Greg afficha une mine perplexe.

— Excusez-moi, mais vous vous moquez de moi ? Vous n’avez toujours pas décodé le message ?

— Non.

Une rougeur d’irritation monta au visage de l’Américain.

— Bon Dieu Tomás ! Que m’avez-vous raconté au téléphone ? Ne m’avez-vous pas dit que vous aviez réussi ? Hein ? Que vous aviez trouvé la clé ?

— En effet.

— Et alors ? Qu’est-ce que je fais ici ?

Tomás sourit pour la première fois ce jour-là, particulièrement satisfait d’avoir irrité son interlocuteur.

— Vous êtes ici pour assister au déchiffrage du code.

Greg cligna des yeux, interloqué.

— Excusez-moi, je ne comprends pas.

— Écoutez, j’ai trouvé la clé, soyez tranquille. Le problème, c’est qu’avec la mort de mon père, je n’ai pas encore eu le temps, ni l’humeur pour déchiffrer le code, vous comprenez ?

— Ah… OK.

— Nous allons le déchiffrer maintenant, d’accord ?

— Très bien.

Tomás tira une enveloppe de sa poche, son papier était jauni par le temps, et son cachet déchiré. Il glissa ses doigts à l’intérieur et en sortit une petite feuille également jaunie. Au recto de la feuille figurait la référence Die Gottesformel avec la signature d’Einstein dessous, et au verso apparaissait une suite de lettres griffonnées à l’encre.

— Qu’est-ce que c’est ? demanda Greg avec une grimace.

— C’est la clé.

— La clé du code ?

— Oui. Il se redressa. Il semblerait qu’Einstein ait remis au professeur Siza le manuscrit intitulé Die Gottesformel, à la condition que son disciple ne le rende public que s’il parvenait à découvrir une seconde voix scientifique pour prouver l’existence de Dieu. Il va de soi que l’auteur des théories de la relativité ne voulait pas se couvrir de ridicule. Il lui fallait une preuve qui confirme ce qu’il avait découvert par son analyse relativiste des six jours de la Création ; il désigna le feuille froissée avec les deux lignes codées. Il prit la précaution supplémentaire de coder la formule de Dieu. Le problème, c’est que le code était complexe et qu’il craignait qu’on ne puisse le déchiffrer. Il glissa alors la clé dans une enveloppe et la cacheta, avant de la remettre au professeur Siza à la condition qu’il ne l’ouvre qu’après avoir découvert la seconde voie. Il agita la note qu’il avait sortie de l’enveloppe cachetée. Or, les hommes du Hezbollah qui ont enlevé le professeur et emporté le manuscrit à Téhéran ne connaissaient pas l’existence de cette enveloppe. Le collaborateur du professeur Siza, le professeur Luís Rocha, ne connaissait pas non plus l’histoire de cette enveloppe, mais il savait que son tuteur lui attachait beaucoup d’importance, aussi, craignant que les voleurs reviennent pour la chercher, il l’a remise à mon père.

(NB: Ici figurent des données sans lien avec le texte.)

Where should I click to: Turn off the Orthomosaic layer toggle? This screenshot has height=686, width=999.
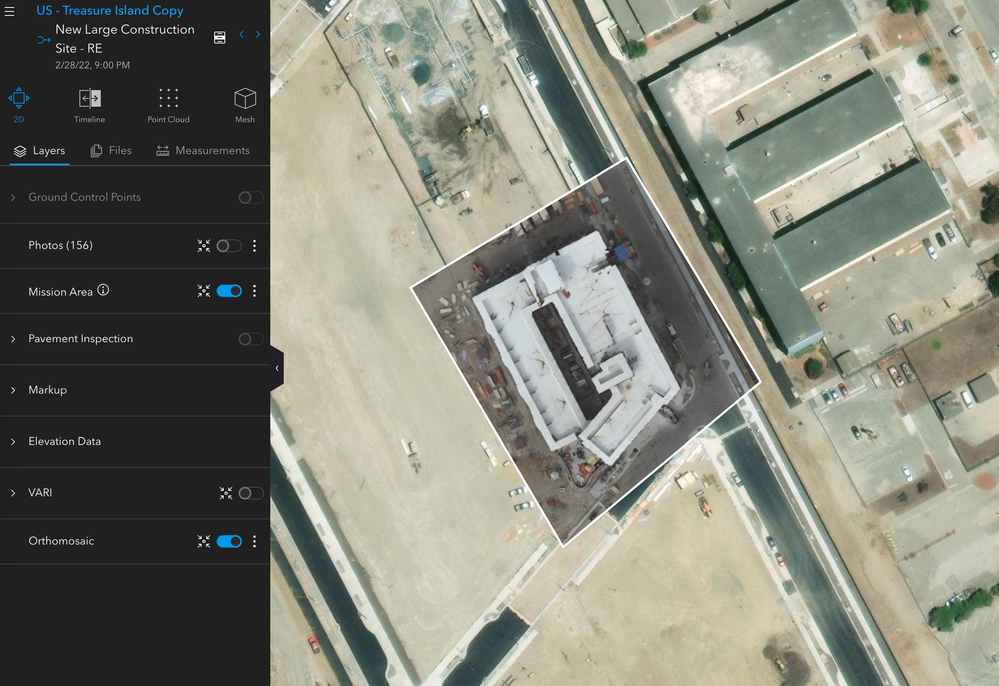(229, 541)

— C’est votre père qui l’avait ?

— Oui, je ne l’ai appris qu’au cours de notre dernière conversation ; mon père était très ami avec le professeur Siza, dont il était le collègue à l’université de Coimbra, c’est pourquoi le professeur Luís Rocha avait pensé que l’enveloppe serait en sécurité entre les mains de mon père.

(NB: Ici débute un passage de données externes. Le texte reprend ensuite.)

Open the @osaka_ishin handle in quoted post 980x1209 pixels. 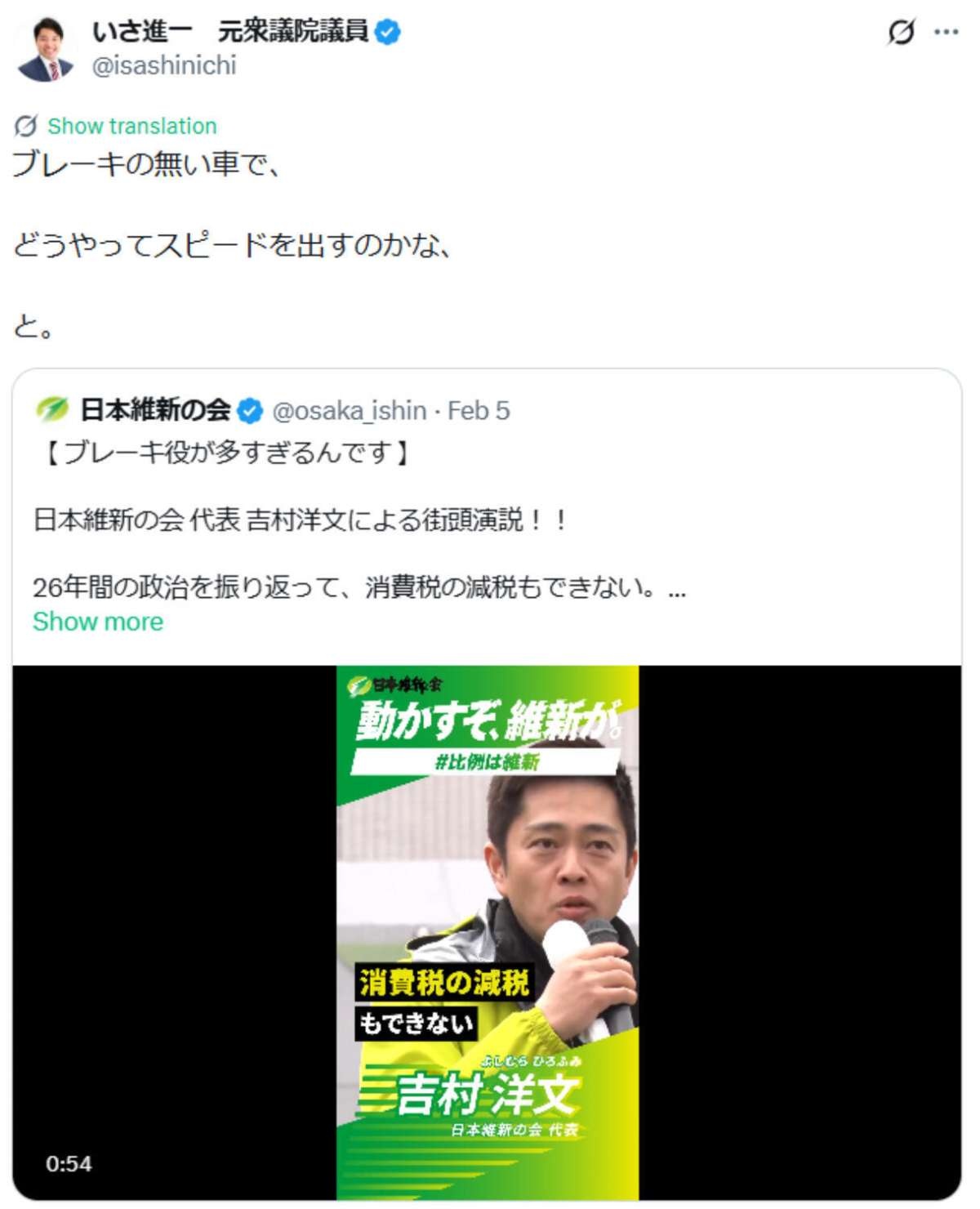click(350, 410)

— Et votre père savait de quoi il s’agissait ?

— Non, il n’en avait pas la moindre idée. Comme c’était un homme très curieux, il avait décacheté l’enveloppe et regardé à l’intérieur. Il montra le côté de la feuille où se trouvait la signature d’Einstein. Il avait compris qu’il s’agissait d’une note écrite de la main d’Einstein, ainsi que le prouve cette signature, mais il avait pensé qu’il ne s’agissait que d’une simple relique, rien d’important.